━━ RECORDED DATA

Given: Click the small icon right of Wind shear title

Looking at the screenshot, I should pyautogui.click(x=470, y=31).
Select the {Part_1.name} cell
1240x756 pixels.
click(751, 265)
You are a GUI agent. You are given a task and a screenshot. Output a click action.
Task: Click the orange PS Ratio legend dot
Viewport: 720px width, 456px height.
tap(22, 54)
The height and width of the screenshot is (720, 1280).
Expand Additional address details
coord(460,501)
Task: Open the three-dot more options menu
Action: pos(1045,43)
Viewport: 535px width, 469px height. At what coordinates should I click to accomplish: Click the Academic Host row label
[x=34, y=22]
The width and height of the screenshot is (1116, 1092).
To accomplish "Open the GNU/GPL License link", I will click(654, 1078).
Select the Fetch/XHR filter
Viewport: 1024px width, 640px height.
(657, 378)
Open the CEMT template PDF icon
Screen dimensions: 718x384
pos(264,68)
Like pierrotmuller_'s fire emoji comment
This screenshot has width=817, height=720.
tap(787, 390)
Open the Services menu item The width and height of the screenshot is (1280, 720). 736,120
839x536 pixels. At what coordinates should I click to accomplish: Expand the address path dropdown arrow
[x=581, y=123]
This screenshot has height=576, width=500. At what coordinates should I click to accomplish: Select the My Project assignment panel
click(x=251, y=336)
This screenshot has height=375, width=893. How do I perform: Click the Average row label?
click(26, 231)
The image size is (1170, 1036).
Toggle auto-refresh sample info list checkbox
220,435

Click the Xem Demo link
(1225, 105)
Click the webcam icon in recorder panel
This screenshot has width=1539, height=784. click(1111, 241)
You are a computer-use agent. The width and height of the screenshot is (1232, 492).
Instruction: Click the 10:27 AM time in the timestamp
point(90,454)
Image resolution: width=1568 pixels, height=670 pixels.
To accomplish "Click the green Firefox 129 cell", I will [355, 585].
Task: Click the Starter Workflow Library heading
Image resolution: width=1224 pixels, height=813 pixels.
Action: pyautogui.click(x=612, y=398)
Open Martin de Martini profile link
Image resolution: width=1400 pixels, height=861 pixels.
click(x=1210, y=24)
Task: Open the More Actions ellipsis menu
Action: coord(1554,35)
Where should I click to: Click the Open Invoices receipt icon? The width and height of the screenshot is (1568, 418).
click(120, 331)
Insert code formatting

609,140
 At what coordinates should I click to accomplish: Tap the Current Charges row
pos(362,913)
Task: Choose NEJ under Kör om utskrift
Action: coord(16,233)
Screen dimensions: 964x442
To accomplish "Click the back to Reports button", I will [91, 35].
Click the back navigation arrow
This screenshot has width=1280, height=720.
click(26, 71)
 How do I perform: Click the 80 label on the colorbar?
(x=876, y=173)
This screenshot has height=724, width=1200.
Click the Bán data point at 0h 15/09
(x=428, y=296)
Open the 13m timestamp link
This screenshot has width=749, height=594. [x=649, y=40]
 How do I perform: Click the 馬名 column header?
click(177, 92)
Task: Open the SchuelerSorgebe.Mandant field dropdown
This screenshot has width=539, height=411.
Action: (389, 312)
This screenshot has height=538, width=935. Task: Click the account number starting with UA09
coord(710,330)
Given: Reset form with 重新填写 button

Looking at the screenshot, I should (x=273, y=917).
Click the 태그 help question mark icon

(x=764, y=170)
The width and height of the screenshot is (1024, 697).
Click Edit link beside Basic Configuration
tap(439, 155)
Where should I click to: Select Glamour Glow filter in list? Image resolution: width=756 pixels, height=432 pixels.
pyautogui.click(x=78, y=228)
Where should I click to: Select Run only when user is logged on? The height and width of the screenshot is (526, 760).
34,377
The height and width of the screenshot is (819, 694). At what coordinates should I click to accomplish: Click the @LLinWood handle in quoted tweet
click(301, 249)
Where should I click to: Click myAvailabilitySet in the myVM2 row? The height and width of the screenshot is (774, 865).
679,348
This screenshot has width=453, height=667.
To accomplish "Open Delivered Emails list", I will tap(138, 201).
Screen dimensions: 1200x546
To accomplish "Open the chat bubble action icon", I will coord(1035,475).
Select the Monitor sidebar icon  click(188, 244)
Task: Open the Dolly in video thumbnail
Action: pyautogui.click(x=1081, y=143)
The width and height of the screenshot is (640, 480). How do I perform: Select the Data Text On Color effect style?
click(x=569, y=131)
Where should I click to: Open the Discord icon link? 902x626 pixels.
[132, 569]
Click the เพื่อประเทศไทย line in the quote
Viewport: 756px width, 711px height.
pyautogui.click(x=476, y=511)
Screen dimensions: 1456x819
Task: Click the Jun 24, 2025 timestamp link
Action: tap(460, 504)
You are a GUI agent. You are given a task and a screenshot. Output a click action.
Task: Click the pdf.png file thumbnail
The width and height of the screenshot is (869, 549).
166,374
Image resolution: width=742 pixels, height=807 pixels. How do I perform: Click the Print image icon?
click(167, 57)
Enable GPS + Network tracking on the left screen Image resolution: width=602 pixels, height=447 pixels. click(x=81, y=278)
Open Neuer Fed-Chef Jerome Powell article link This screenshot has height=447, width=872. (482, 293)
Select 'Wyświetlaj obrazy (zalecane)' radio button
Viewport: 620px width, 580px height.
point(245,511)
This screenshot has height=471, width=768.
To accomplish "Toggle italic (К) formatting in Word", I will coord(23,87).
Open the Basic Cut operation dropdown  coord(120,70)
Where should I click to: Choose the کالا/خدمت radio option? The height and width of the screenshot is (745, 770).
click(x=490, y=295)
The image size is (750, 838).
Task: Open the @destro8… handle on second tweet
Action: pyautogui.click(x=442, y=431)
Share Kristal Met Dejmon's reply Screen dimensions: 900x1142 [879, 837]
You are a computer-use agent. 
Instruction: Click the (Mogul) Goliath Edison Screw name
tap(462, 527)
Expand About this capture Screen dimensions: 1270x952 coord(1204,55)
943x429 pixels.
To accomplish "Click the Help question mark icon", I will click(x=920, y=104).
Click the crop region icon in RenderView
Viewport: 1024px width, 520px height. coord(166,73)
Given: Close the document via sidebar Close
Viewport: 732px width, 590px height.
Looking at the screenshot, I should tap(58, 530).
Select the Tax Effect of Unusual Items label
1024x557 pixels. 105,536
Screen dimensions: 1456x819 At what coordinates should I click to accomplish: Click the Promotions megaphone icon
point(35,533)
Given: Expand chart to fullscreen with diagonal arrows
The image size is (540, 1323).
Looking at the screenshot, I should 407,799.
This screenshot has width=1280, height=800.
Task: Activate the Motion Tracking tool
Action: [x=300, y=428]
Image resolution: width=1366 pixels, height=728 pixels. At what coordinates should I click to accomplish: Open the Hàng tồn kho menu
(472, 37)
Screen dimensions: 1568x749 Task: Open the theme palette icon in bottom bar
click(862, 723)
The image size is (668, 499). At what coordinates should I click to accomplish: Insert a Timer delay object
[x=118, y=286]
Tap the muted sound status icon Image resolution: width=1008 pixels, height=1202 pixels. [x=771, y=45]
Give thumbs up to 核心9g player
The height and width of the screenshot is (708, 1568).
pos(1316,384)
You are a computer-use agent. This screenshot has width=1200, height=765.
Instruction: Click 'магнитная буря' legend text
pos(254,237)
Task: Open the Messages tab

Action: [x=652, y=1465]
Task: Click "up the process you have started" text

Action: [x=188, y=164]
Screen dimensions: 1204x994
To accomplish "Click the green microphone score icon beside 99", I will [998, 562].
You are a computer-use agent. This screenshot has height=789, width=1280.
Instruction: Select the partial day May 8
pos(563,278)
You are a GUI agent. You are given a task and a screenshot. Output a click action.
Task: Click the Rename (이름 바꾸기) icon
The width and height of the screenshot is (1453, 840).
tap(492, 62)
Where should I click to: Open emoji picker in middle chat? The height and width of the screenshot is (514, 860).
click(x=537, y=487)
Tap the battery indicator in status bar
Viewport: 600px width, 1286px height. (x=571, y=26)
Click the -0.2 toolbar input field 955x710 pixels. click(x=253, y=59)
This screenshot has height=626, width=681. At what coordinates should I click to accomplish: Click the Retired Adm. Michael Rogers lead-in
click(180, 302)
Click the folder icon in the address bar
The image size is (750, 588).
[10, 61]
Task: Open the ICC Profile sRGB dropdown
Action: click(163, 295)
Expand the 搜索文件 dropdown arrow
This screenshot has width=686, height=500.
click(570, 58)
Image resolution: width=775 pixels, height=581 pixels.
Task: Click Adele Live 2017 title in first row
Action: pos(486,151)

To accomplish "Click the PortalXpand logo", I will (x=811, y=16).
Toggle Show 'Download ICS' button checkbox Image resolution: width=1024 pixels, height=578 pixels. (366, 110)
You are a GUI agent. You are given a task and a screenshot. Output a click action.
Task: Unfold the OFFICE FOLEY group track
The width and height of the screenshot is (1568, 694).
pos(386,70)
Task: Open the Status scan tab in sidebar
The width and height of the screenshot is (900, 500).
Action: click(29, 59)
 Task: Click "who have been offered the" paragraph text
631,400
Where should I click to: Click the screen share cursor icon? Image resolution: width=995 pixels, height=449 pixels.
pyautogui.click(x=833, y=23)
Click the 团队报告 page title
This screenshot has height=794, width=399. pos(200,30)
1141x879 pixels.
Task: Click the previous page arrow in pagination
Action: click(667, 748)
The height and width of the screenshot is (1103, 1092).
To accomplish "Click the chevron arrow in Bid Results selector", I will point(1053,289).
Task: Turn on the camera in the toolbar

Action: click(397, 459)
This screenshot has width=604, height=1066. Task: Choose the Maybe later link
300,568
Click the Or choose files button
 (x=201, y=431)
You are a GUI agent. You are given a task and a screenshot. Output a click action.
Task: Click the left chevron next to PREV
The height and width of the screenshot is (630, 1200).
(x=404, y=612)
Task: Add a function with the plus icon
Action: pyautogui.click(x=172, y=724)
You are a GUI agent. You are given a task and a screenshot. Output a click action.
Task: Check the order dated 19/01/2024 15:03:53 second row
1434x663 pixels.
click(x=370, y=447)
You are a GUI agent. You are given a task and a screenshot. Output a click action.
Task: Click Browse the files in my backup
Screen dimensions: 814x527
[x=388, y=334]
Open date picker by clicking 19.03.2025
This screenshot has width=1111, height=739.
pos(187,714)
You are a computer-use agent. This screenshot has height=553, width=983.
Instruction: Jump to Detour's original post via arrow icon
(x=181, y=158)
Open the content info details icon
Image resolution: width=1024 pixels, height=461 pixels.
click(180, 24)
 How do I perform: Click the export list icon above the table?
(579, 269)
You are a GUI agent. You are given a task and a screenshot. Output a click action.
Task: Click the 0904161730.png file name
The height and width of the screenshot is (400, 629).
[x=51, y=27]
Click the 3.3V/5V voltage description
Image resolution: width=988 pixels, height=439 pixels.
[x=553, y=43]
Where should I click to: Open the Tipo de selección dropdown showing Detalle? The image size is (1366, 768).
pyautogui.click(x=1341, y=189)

━━━━

Pick each line holding "left" out of the entries above and return it.

RESULT OF THIS EXERCISE:
Enable GPS + Network tracking on the left screen Image resolution: width=602 pixels, height=447 pixels. click(x=81, y=278)
Task: Click the left chevron next to PREV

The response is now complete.